CHAPITRE XL

 

La Confession

 

 

1 et 2. La confession véritable consiste à manifester, sincèrement et sans rien voiler, ses péchés au prêtre qui a les qualités requises par les lois (de l'Église). Notre-Seigneur (1) a imposé cette confession, en disant aux lépreux : « Allez, montrez-vous aux prêtres » (Luc, ch. 17, v. 14). Et saint Jacques : « Confessez donc vos fautes l'un à l'autre » (ch. 5, v. 16)

Une confession conforme à la vérité exige qu'elle soit entière, pure, discrète, fidèle et parfaite, selon cette parole des Lamentations de Jérémie : « Répandez votre cœur comme de l'eau devant la face du Seigneur » (ch. 2 v.19).

Le fait de « répandre » indique l'intégrité.
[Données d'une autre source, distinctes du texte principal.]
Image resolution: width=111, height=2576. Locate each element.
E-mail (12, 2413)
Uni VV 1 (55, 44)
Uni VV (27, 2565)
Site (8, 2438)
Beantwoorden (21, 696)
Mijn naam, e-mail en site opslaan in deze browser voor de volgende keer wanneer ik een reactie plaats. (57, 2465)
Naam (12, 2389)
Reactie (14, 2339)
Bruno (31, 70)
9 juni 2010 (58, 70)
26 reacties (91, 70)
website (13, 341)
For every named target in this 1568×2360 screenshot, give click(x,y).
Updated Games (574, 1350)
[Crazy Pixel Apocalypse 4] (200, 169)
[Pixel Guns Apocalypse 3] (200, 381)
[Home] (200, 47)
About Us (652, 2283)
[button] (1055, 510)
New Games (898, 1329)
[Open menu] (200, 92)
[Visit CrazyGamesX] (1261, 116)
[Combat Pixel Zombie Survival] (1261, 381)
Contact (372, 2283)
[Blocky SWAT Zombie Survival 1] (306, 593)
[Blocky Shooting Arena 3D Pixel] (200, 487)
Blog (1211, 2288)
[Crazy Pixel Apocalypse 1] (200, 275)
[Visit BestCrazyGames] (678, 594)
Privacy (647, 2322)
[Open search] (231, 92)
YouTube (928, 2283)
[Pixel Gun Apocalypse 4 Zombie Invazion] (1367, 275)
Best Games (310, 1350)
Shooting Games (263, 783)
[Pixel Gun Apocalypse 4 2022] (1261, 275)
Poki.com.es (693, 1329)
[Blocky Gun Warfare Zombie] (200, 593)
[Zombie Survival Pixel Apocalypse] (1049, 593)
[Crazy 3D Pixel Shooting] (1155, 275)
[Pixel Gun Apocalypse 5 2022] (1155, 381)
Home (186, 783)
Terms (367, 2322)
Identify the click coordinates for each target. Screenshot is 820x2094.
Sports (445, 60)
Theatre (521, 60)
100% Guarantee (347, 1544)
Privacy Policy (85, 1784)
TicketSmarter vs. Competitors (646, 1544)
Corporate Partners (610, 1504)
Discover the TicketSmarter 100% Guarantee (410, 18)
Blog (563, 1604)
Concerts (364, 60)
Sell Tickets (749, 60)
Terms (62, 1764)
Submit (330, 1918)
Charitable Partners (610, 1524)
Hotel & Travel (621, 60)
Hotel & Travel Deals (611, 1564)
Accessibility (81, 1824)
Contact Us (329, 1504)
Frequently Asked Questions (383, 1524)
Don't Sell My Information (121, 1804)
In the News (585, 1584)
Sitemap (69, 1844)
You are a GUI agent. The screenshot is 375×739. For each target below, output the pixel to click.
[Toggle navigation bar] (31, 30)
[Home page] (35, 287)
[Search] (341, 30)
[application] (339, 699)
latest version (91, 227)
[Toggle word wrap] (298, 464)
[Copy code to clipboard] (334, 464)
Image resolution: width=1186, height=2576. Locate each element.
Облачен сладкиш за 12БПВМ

Car les péchés dont on ne s'est jamais confessé, on ne doit pas intentionnellement les dire goutte à goutte, mais tous les péchés auxquels on peut penser, en même temps, il faut les répandre tous ensemble, devant un seul prêtre (2).

« Comme de l'eau », cela désigne la simplicité et la pureté de la confession. On ne doit pas faire sa confession par crainte servile ou par force, mais purement à cause de Dieu.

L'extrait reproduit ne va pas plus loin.